# Exercise directions
Pull out from the material below all lines with "agent".

*** Source information Section Begins ***

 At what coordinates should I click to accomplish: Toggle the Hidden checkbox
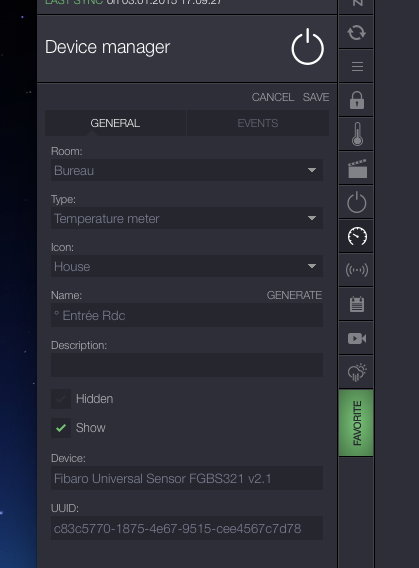pyautogui.click(x=61, y=399)
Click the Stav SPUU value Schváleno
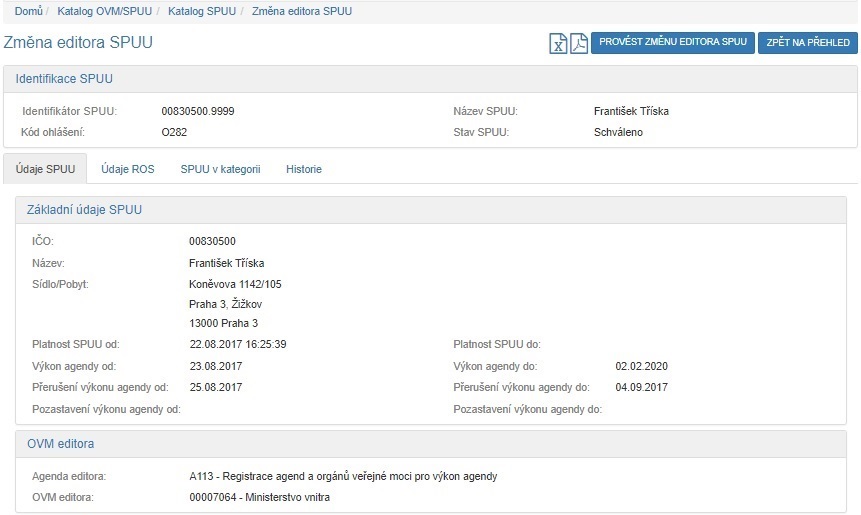The height and width of the screenshot is (515, 861). click(618, 132)
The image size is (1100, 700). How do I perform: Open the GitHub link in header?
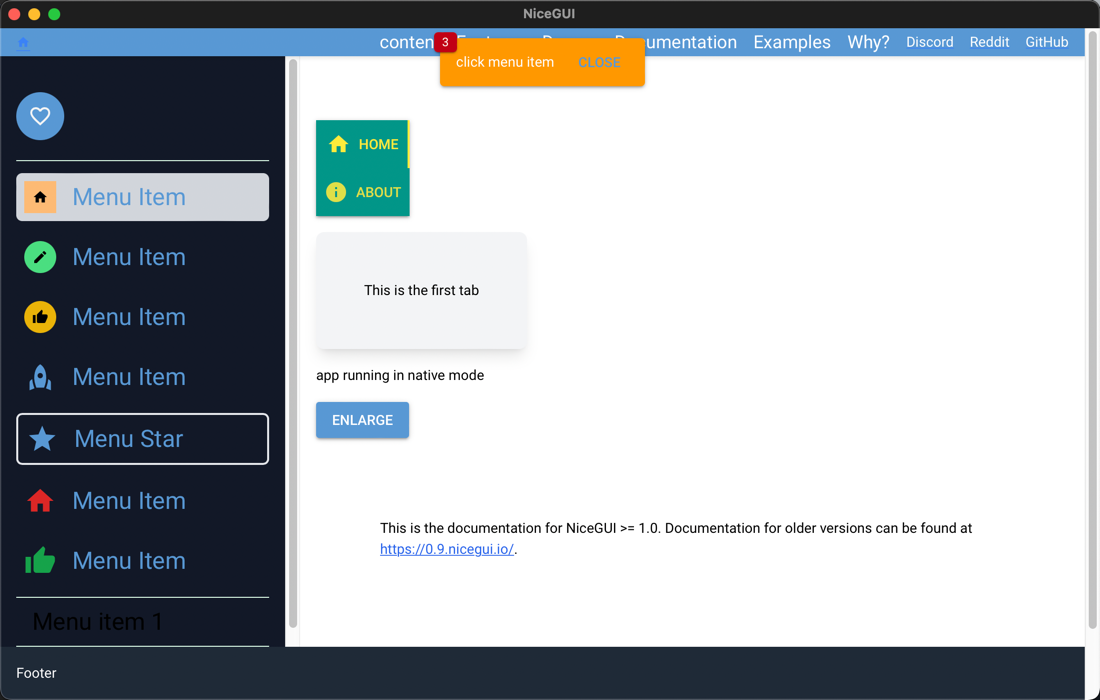click(1046, 42)
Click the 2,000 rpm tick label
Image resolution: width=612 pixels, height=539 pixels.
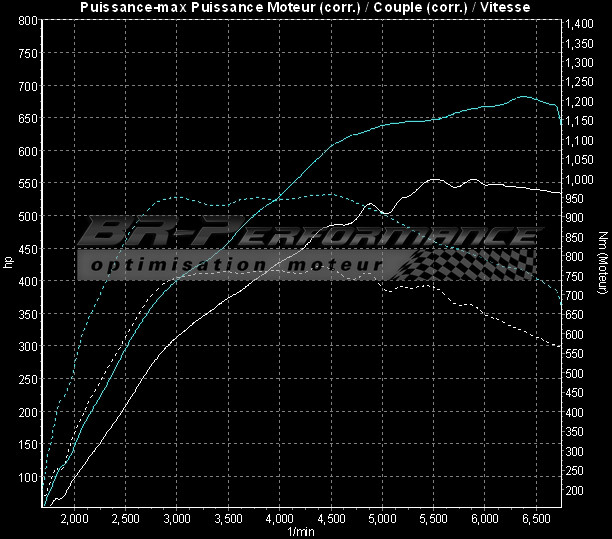(74, 520)
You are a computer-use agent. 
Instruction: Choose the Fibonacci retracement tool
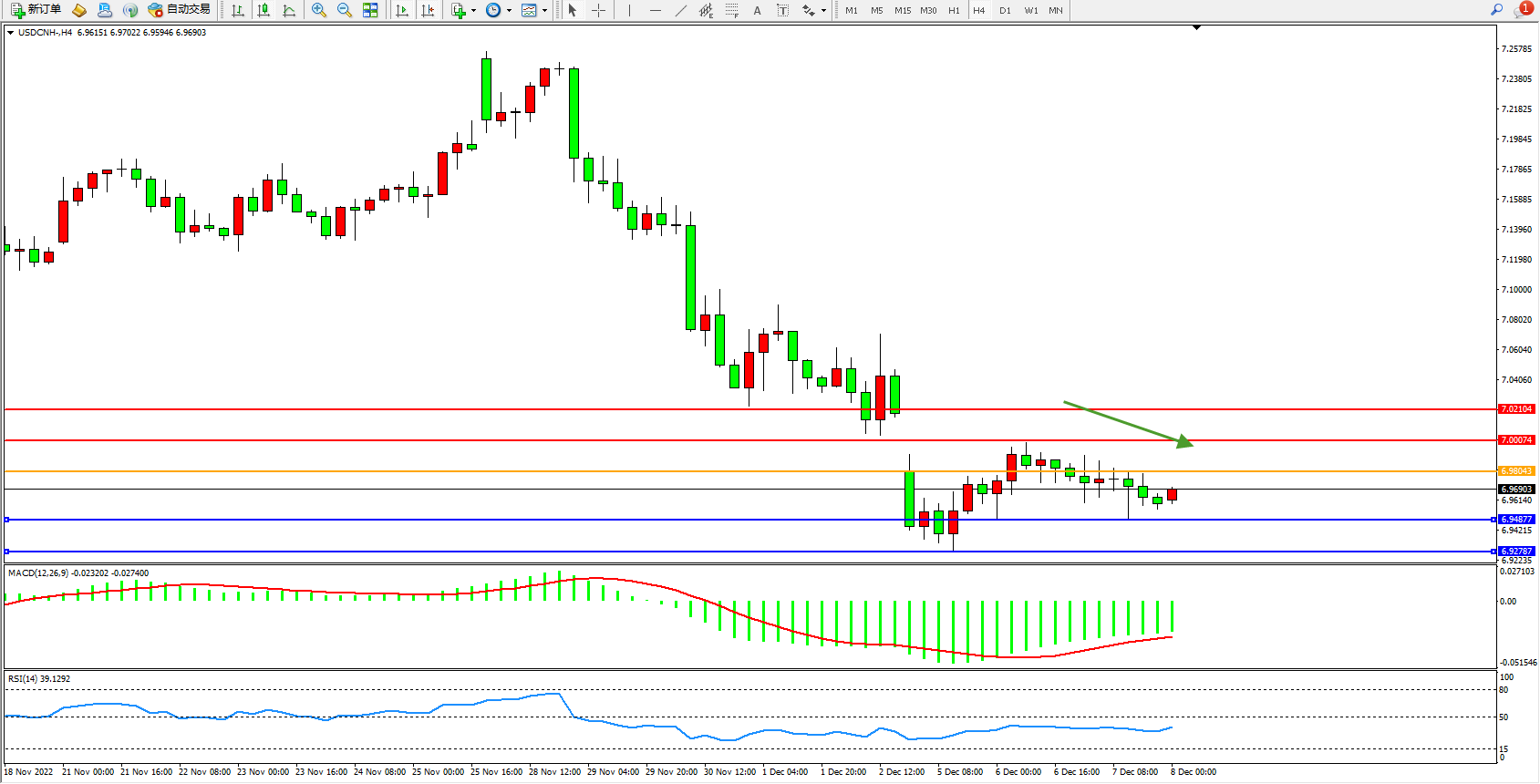coord(732,10)
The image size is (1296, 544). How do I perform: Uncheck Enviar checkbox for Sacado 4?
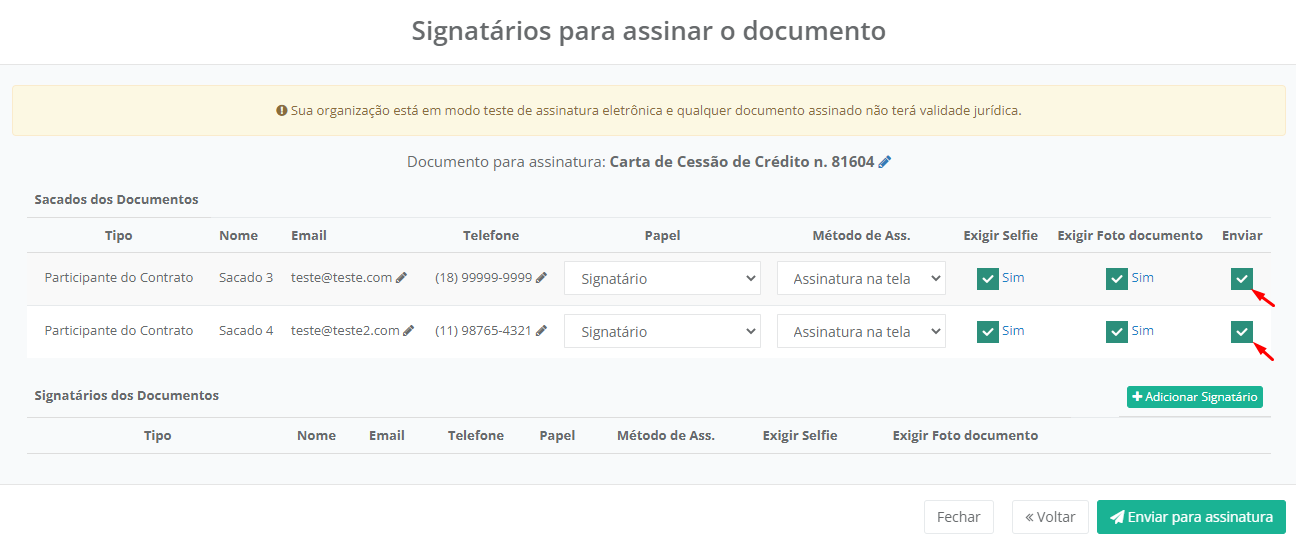1242,332
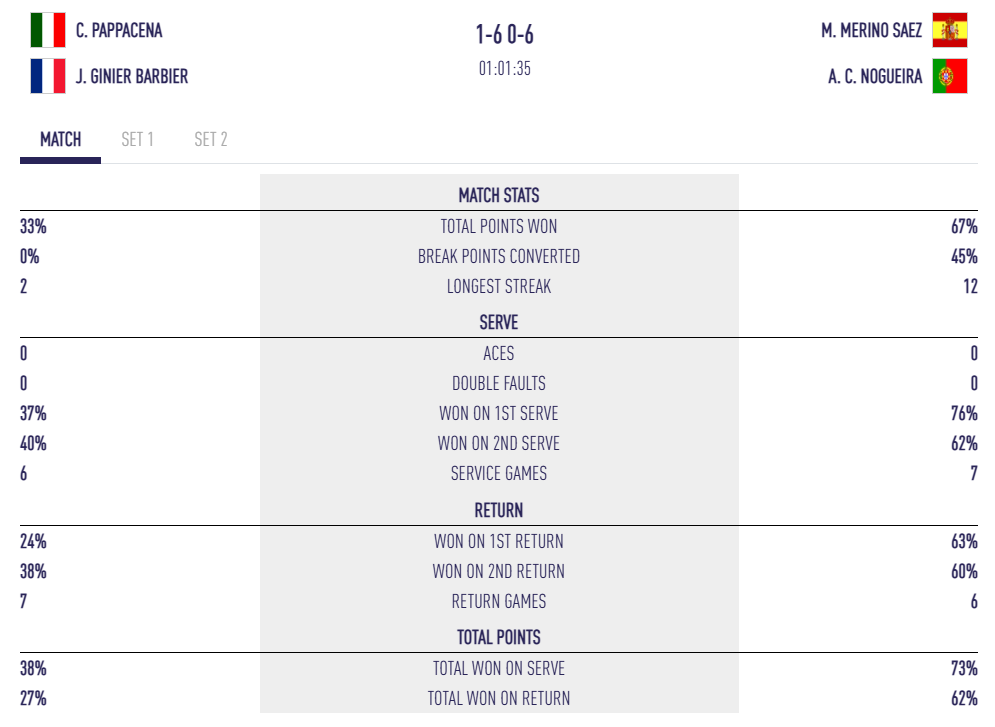Click the French flag beside J. Ginier Barbier

click(48, 76)
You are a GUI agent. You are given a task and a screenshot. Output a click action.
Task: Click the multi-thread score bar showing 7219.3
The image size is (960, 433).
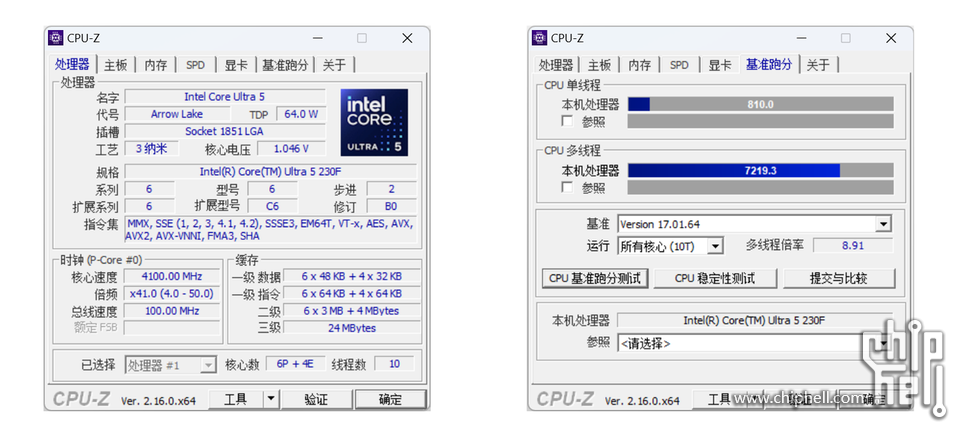760,170

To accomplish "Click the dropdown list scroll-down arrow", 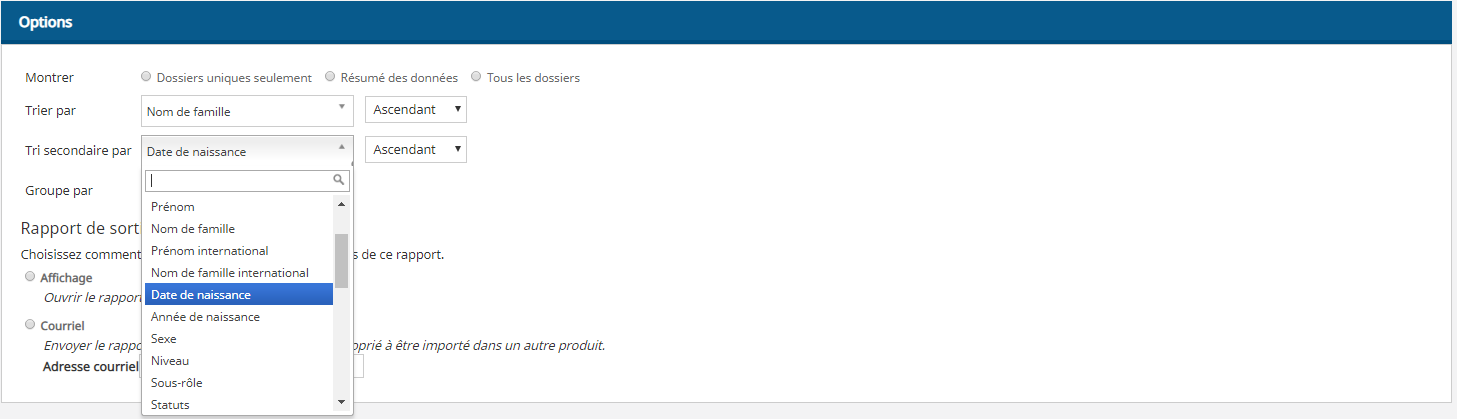I will coord(341,402).
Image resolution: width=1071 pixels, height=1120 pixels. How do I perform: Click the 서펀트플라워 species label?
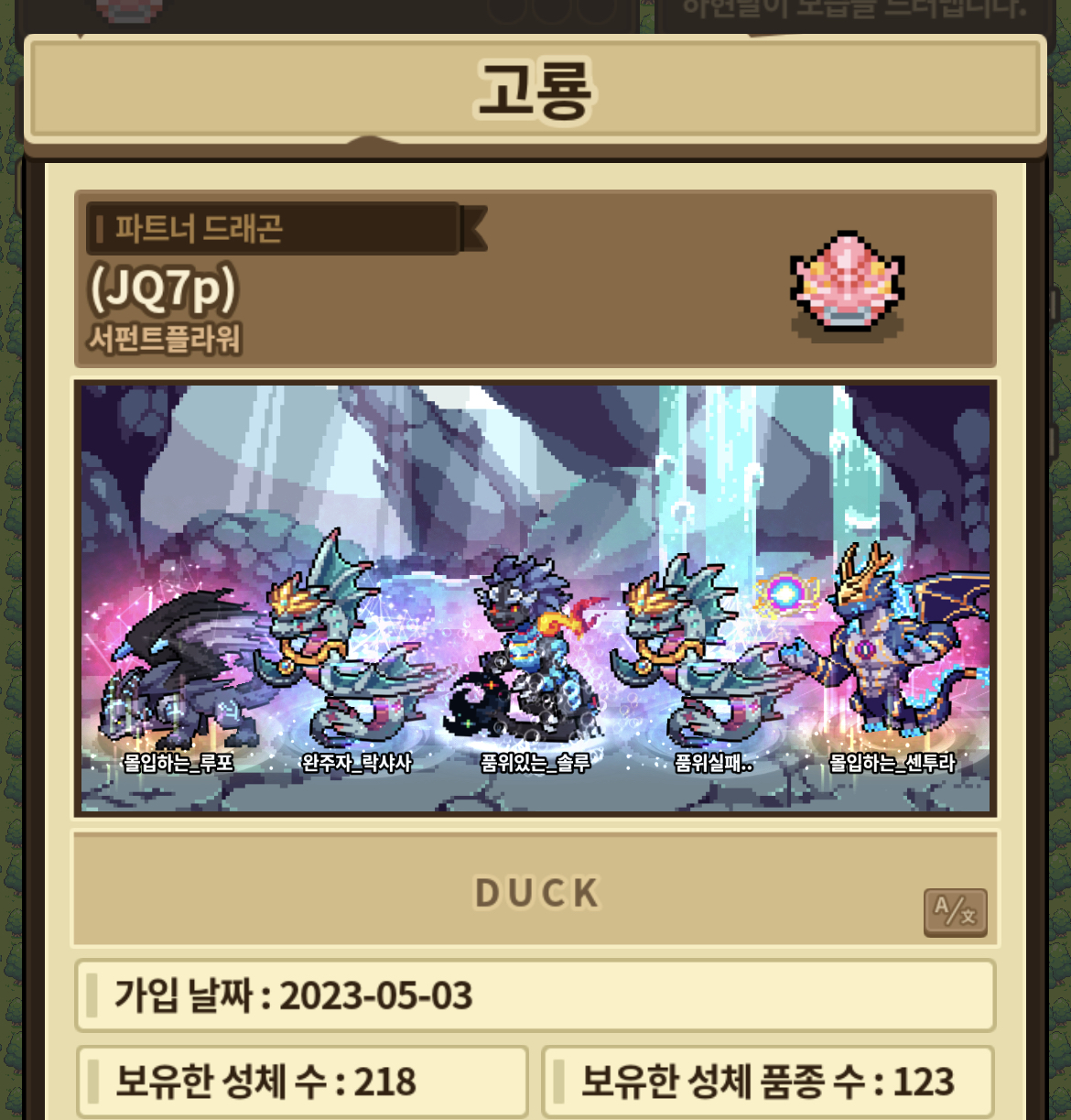[165, 339]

*** Source information Section Ends ***

# Solution to this task
You are a computer-use agent. 
You are a GUI agent. You are given a task and a screenshot. Output a click action.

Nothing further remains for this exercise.